According to the peculiarities of the studied species, several methods are used to collect locations of individually recognisable free-ranging animals over time, including radio-tracking (White & Garrot 1990), trapping grids (MacKenzie et al. 2006) and harmonic radar (Mascanzoni & Wallin 1986). Repeated animal handling and occasionally surgical operations (e.g. Salsbury & Armitage 1994) are required in these methods, and this may potentially have a negative impact on the well-being of the studied subjects and ultimately also on the reliability of the results (Murray & Fuller 2000). Furthermore, radio-tracking methods often entail considerable measurement errors both when based on VHF radio-transmitters (Rouys et al. 2001) and more recently introduced GPS telemetry systems (Hurford 2009). For example, Rouys et al. (2001) show that radio-tracking seems to overestimate the distance walked by European bison Bison bonasus when the animal walked from 0 to 25 m while the true walking distance between two radio-locations was < 10 m.

A simple and non-invasive alternative is the direct visual observation of tagged individuals. This method, while it is unsuitable or of very limited use for many species with poor detectability or with very large ranges, has the advantage of permitting the collection of behavioural data along with the location of the observed animal. Furthermore, it appears to be the favoured method for visible species with limited home ranges, which can easily be monitored from one or few observation points (Martin & Bateson 1993). Species falling into this category potentially include most of the terrestrial squirrels (subfamily Xerinae), including 14 species of marmots Marmota spp., five species of prairie dogs Cynomys spp., 25 species of chipmunks Tamias spp. and 42 species of ground squirrels of the genus Spermophilus. Other species which have been or could be studied following this methodology include harbour seals Phoca vitulina during lactation (Thompson et al. 1994), lekking sage grouses Centrocercus urophasianus (Gibson & Bradbury 1985) and small lizards Lacerta spp. (Eason & Stamps 1992). An objective method to accurately estimate the location of an observed animal from a distance would be of great interest for behavioural ecologists and wildlife biologists interested in the space use of tagged or naturally recognisable animals. Obviously, the capture and marking of animals is invasive in itself, but the collection of repeatable and accurate measures from fixed observation points allows the animals to get used to the researchers, reducing the potential disturbance arising from their presence (Crofoot et al. 2010).

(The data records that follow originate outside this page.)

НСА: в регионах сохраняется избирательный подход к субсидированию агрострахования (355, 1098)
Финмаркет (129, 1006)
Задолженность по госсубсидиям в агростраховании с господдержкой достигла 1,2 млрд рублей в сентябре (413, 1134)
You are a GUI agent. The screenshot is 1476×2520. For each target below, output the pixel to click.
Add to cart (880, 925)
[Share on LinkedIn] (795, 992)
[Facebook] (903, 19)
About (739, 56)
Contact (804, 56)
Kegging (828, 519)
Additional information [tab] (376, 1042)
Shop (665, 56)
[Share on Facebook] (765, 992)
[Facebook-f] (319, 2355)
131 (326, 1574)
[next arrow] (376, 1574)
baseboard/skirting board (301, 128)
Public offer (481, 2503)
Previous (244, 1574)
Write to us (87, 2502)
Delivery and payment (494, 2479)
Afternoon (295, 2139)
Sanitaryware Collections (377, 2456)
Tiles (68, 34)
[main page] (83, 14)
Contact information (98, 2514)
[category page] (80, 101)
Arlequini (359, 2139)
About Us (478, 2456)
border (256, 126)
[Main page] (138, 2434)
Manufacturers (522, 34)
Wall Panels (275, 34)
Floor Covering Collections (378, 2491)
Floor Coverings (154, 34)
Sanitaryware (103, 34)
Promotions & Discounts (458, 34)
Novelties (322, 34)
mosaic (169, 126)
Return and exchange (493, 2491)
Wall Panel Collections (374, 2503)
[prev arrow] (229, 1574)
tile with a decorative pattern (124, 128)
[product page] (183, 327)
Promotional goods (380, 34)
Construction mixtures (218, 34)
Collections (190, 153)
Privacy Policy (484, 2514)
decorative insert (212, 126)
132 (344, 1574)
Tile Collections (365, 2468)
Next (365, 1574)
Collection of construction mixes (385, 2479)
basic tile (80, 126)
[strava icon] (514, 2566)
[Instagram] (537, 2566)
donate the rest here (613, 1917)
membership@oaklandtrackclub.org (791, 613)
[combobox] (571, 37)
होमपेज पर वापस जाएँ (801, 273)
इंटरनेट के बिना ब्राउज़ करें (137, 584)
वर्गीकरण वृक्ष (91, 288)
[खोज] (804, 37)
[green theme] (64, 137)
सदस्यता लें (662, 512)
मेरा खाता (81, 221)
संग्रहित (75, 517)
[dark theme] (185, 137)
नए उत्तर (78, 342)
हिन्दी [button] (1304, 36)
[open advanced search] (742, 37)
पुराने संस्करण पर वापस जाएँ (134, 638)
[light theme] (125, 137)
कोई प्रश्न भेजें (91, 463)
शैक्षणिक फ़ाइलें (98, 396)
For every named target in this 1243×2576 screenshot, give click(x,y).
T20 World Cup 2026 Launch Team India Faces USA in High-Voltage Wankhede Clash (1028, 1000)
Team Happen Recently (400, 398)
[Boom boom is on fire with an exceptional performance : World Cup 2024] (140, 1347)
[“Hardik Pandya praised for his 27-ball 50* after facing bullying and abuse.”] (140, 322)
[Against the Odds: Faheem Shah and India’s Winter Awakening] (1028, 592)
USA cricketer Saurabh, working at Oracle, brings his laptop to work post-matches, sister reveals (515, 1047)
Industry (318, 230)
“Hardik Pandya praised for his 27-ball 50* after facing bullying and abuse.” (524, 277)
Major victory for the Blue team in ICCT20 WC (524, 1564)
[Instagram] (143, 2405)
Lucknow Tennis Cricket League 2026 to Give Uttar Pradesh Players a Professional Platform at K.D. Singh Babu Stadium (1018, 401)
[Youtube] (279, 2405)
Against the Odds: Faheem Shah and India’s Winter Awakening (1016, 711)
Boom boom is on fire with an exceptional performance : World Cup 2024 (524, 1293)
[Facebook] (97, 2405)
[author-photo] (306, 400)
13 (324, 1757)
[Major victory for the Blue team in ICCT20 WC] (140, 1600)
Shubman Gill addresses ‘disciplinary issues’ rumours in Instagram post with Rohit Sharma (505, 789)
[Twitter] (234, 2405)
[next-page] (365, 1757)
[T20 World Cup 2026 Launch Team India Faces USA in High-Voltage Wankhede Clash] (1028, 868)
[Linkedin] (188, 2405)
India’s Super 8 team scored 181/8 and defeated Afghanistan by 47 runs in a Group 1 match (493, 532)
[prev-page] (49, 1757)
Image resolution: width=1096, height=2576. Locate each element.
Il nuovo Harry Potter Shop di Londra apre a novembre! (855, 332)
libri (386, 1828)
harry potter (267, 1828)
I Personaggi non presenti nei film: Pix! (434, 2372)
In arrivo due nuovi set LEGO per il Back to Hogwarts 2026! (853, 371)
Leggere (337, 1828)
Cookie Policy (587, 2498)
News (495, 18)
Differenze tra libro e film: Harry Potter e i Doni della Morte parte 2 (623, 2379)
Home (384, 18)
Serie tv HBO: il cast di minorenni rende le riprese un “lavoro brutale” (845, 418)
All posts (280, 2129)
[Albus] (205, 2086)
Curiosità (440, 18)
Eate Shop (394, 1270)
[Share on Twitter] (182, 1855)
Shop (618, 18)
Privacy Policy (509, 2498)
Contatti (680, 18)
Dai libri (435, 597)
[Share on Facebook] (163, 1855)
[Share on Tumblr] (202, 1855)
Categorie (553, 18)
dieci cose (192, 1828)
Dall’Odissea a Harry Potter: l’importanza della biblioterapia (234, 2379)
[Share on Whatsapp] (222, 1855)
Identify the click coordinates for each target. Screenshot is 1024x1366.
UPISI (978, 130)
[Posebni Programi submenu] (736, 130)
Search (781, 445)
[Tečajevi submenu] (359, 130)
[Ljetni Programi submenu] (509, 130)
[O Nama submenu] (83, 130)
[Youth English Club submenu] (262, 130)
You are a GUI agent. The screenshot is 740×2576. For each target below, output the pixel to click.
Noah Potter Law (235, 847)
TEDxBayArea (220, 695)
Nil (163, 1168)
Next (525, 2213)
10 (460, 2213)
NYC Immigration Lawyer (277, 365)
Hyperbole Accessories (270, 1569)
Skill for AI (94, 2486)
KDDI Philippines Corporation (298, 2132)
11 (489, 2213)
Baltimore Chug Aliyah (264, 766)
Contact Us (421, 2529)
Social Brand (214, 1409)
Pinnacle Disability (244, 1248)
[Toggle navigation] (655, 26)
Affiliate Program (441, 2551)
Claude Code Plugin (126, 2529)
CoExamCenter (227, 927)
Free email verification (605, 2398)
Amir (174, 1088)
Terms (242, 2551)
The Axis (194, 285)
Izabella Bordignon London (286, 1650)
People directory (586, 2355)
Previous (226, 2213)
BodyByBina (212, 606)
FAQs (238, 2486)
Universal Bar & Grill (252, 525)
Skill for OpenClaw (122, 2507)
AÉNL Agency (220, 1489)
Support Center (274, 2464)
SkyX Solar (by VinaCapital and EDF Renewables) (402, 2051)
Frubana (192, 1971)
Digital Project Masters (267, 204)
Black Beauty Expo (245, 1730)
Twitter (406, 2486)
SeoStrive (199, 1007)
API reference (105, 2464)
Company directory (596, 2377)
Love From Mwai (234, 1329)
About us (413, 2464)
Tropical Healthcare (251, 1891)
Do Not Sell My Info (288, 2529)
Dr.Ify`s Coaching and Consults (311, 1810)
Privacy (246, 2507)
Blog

Different methods attempt to provide locations as accurate as possible from a distant observation point. For example, Lacey & Wieczorek (2001) and Manno & Dobson (2008) obtained the location of visually observed ground squirrels by dividing their study area in non-overlapping sections with boundaries determined by the shape of the meadow, and then record the locations of each visible animal to the nearest metre on a Cartesian grid. Maher (2009) noted woodchuck Marmota monax locations with respect to the nearest burrow for which he had previously obtained GPS measures. These methods all rely somehow on subjective estimations of distances or positions relative to landmarks, and therefore, they are potentially prone to error. Furthermore, the accuracy and reliability of these methods are often difficult to estimate. Fehmi & Laca (2001) introduced a computerised instrument to collect animal locations in the wild from an observation point. They proposed to use a survey theodolite mounted on a tripod and connected to a laptop computer. Their instrument appears to be accurate, but could potentially suffer from problems due to meteorological variability and energy requirements in particular because of the presence of a computer in the field area. Despite the optical characteristics of a survey theodolite which are subject to reflectance problems, the authors claim that it is useful up to a distance of 300 m. Moreover, the possibilities of recharging batteries may be very limited, and the distances a researcher has to walk to reach an observation site may be far from the base camp, especially in remote conditions.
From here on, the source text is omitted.